D’après un grand nombre d’experts indépendants, c’est bien avant 2020 que le déclin de la production mondiale de carburant liquide pourrait commencer ! Dans un tel cas de figure, le cataclysme économique est garanti, compte tenu de ce que nous ont enseigné les trois chocs pétroliers précédents : ceux de 1973 et de 1979, et celui de 2008. Sauf que l’on parle ici d’un choc d’une tout autre magnitude, d’une tout autre portée historique, dont les causes ne sont plus ni politiques ni économiques, mais telluriques.
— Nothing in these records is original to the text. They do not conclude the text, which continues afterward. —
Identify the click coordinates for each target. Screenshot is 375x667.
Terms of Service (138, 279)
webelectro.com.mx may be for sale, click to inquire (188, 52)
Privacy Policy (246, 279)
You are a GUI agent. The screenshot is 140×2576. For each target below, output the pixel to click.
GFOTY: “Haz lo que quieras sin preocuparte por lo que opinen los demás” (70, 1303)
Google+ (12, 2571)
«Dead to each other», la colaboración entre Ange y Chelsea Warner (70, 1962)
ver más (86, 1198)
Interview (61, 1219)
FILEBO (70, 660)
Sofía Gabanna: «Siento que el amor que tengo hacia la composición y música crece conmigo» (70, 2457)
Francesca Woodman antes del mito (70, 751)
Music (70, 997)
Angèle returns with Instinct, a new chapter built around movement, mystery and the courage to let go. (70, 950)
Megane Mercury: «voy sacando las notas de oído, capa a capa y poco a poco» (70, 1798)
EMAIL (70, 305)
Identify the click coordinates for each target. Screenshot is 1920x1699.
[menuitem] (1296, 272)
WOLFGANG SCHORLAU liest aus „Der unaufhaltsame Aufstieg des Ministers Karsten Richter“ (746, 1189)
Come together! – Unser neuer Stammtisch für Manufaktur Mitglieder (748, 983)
Olivier Rech fait partie de ces experts indépendants dont les diagnostics n’ont pas – ou n’ont plus – à être visés par la direction d’un grand groupe industriel ou d’une institution internationale. Chargé pendant trois ans d’élaborer les scénarios pétroliers de l’Agence internationale de l’énergie, l’homme conseille aujourd’hui d’importants fonds d’investissements pour La Française AM, un prestigieux gestionnaire d’actifs. Le verdict qu’il livre est sans appel : « Pour moi, on aura un déclin de la production sur la période 2015 à 2020. Un déclin pas forcement rapide, d’ailleurs, mais un déclin, ça me semble clair. » Il dit « s’attendre à voir apparaître les premières tensions dès 2013-2015. » Avec changement climatique, le pic pétrolier est l’autre grande « vérité qui dérange ». Cependant, peu à peu, quelques rares personnalités politiques commencent à en parler. « Nous avons atteint (…) le pic de production en matière de pétrole. La production ne peut maintenant que décroître », a lancé en avril 2011 François Fillon, devant des députés à peu près indifférents. Il faut dire que le Premier ministre n’a pas insisté. L’un de ses prédécesseurs à Matignon, le socialiste Michel Rocard, ne cesse désormais de l’annoncer à chacune de ses apparitions dans les médias. « Nous resterons au même niveau de production peut-être pour moins d’une dizaine d’années. (…) Nous arrivons à toute allure dans la période où l’offre de pétrole diminuera vite. Et donc une économie de récession, ça va être terrible », a-t-il encore prévenu sur France Inter, le 9 novembre 2011.

Anti-atomisme primaire

Le pic pétrolier pose le problème d’une limite physique et technique, qui en entraînera des nuées d’autres en cascade. D’après Michel Rocard, le nucléaire est la solution qui permettra de faire face au peak oil, « en prolongeant le temps d’une stabilisation, avant d’entrer dans une grande récession mondiale ». Mais cette solution apparaît toute relative, si l’on en croit une étude publiée en 2007 par le département recherche et développement d’ÉDF, que l’on peut difficilement soupçonner d’anti-atomisme primaire. Selon ce document, même une multiplication par cinq du parc nucléaire mondial au cours du prochain quart de siècle ne suffirait pas à compenser le manque d’énergie que provoquera le déclin des extractions de brut… Le pétrole n’est pas encore mort qu’il nous manque déjà.

(Source : Terra Éco).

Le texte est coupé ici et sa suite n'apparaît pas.